Late last year IDC, the Framingham, Massachusetts IT research and services firm, conducted 54 case studies of ASP relationships. The analysts spent about half a day with each company who participated, reports Jessica Goepfert, program manager for ASPs and business service providers (BSP) for IDC. "Customers are getting a tremendous return on their ASP investment," says the analyst. In almost all cases, the ASP outsourcing relationship helped these buyers "transform their business."
These successes occurred in a year when ASPs endured a lot of bad press. Goepfert attributes that to the stratospheric hopes that turned out to be based on unrealistic hype. "Now the dust is settling," she says.
Heavy Consolidation to Continue This Year
There was "a heavy amount of consolidation" in the ASP zone last year. The analyst says the consolidation was due to both an oversupply of suppliers and poorly conceived business plans by some of the newcomers. ASPs disappeared by either going out of business or finding themselves acquired by a bigger, more successful company. Goepfert expects this consolidation trend to continue this year, too.

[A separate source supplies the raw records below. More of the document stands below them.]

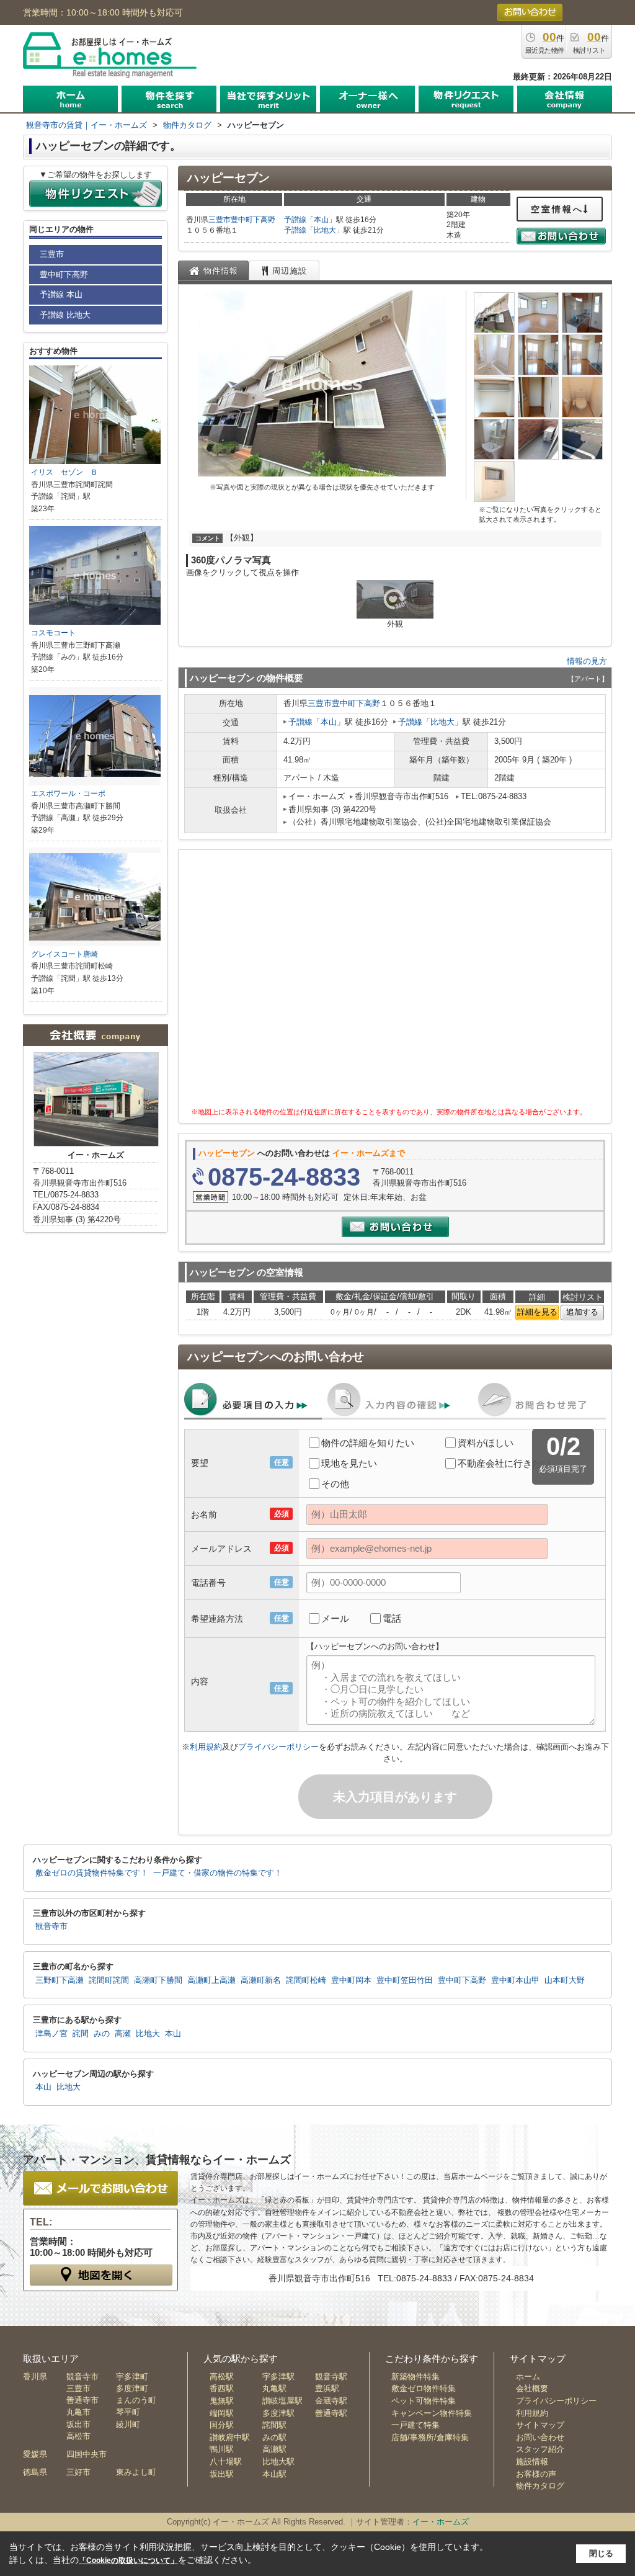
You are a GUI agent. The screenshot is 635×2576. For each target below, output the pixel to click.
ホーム (528, 2376)
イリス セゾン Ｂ (64, 472)
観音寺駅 (331, 2376)
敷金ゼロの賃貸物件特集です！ (91, 1873)
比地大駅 (278, 2461)
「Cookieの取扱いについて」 (128, 2560)
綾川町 (128, 2424)
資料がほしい (485, 1443)
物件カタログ (540, 2485)
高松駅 (222, 2376)
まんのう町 (136, 2400)
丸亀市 (78, 2412)
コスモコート (53, 632)
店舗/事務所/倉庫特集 (430, 2437)
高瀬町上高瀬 (211, 1980)
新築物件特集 (415, 2376)
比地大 (325, 230)
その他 (335, 1483)
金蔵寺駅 (331, 2400)
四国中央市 (86, 2454)
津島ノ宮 (51, 2033)
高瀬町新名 (261, 1980)
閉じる (601, 2553)
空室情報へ (557, 209)
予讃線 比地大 (65, 315)
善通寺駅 (331, 2413)
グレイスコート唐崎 (64, 954)
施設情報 (532, 2461)
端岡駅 (222, 2413)
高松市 (78, 2436)
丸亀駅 (274, 2388)
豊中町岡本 (351, 1980)
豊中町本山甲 (515, 1980)
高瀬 (123, 2033)
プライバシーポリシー (278, 1746)
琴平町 (128, 2412)
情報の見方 (587, 661)
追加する (582, 1312)
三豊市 (219, 219)
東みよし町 (136, 2472)
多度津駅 (278, 2413)
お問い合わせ (540, 2437)
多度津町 (132, 2388)
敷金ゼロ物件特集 (423, 2388)
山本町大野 (564, 1980)
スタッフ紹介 (540, 2449)
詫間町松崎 (306, 1980)
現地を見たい (349, 1463)
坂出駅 (222, 2474)
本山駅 (274, 2474)
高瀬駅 (274, 2449)
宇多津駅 (278, 2376)
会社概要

That said, she nonetheless predicts this year will be a more prosperous one for ASPs if "they can do a better job of conveying their value proposition." She expects the IDC findings to help ASPs sign more contracts this year.

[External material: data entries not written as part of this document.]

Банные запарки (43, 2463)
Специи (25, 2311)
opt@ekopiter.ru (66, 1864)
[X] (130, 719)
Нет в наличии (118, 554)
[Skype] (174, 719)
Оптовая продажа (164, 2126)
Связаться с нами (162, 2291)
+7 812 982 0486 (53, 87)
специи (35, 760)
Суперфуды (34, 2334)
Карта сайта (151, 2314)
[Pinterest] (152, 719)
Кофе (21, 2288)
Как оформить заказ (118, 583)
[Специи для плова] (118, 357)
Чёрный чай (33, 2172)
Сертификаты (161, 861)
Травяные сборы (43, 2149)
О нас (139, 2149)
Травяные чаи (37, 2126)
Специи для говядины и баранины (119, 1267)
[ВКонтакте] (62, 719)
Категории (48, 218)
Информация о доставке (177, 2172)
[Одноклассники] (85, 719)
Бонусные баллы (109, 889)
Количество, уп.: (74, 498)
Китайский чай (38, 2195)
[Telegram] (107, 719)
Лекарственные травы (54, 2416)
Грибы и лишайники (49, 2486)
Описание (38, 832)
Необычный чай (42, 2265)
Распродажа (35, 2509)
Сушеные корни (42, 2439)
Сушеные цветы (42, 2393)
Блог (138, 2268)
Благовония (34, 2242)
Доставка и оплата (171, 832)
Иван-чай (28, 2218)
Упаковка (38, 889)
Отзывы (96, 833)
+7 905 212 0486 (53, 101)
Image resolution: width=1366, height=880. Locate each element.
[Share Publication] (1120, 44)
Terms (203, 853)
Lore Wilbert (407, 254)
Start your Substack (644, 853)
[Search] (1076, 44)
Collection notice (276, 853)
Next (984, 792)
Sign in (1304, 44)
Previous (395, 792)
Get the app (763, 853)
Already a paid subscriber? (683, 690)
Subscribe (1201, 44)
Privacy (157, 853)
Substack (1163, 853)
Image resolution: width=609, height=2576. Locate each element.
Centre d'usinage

Successful ASPs will adopt more of a focus this year, be it by company size, vertical industry or (better yet) both, she says. "ASPs are realizing they can't be everything to everybody," she notes. This year's winners will focus on a few complimentary markets. Two good examples are Portera, which concentrates on the professional services industry, and Trizetto, which is a health care specialist. One of the big benefits of a vertical focus is that happy clients will tell their peers. "Word of mouth marketing is a cheap way to go," the analyst points out.
In addition, the ASP bifurcation will continue. On one hand are ASPs like Corio and Agilera who offer large, complex enterprise applications using someone else's software. These ASPs have realized their delivery model is not one-to-many but one-to few and have adjusted accordingly.
Large ASPs Face Off With 'The Big Boys'
This year these ASPs are targeting larger customers. In this quest, the analyst predicts they will face some stiff competition from the big guys in the IT world, like EDS, IBM and CSC, who are adopting some aspects of the ASP delivery method.
The other group is composed of ASPs who developed their own applications directly for the Web, like Upshot and OpenAir. Goepfert says there are hundreds of these smaller companies. She expects to see a continued consolidation among these "Web-native" ASPs.
BSPs are an emerging market. IDC's definition of a BSP is a company that takes on the support or execution of a business process, charges a fee for its services, and delivers the service on a one to many basis over the network, typically the Internet. The BSPs who have made the greatest inroads are those in the customer care and finance and accounting fields, she reports. She feels the BSPs will grow more slowly this year because of the down economy. "People right now are risk adverse when it comes to trying a new business model," she says.
Unlike ASPs, companies look to a BSP when they want to outsource a business process. Companies selecting an ASP view this more as an application purchasing decision, not an outsourcing decision, she notes. "Right now no one is buying new applications. So ASPs are not getting a crack at any new deals," she says. An economy recovery in the second half might release some pent up demand for them.
Finally, Goepfert predicts the telecommunications companies will "dip their toes into the ASP space." The ASPs, on their part, are aiding this entry.
Lessons from the Outsourcing Journal:
- Last year IDC discovered the ASP customers it surveyed enjoyed a 404 percent return on investment.
- The heavy ASP consolidation that began last year will continue this year.
- Successful ASPs will start to gain focus by honing in on a particular company or choosing vertical markets.
- Telecommunications suppliers will try the ASP delivery method this year.